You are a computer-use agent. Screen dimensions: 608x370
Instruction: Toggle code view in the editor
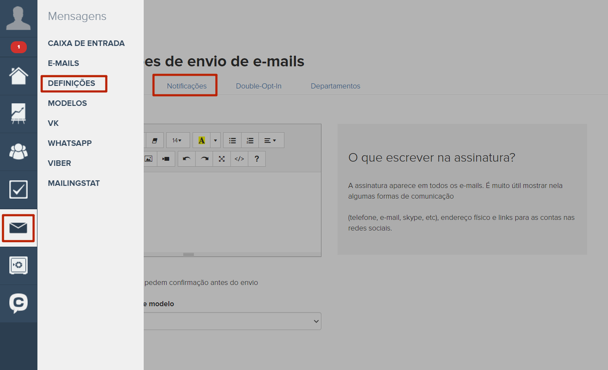pyautogui.click(x=239, y=159)
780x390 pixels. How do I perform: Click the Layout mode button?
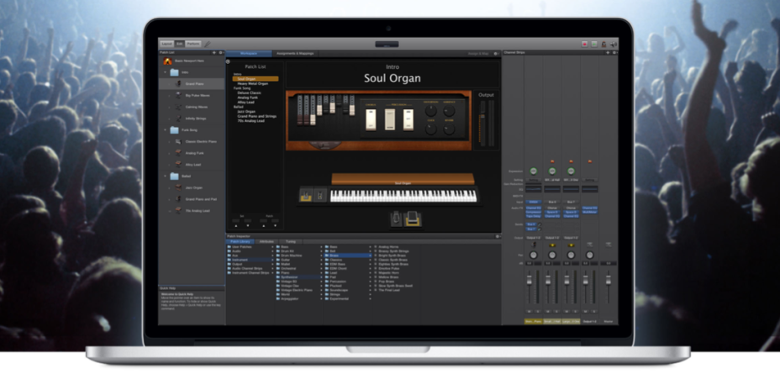click(166, 43)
---+---
Start with the line holding "Instruction: Toggle code view in the editor" and repeat exactly every line through the final line of the records above, but no pictures and nothing more.

Instruction: Toggle code view in the editor
pyautogui.click(x=239, y=159)
780x390 pixels. How do I perform: Click the Layout mode button?
click(166, 43)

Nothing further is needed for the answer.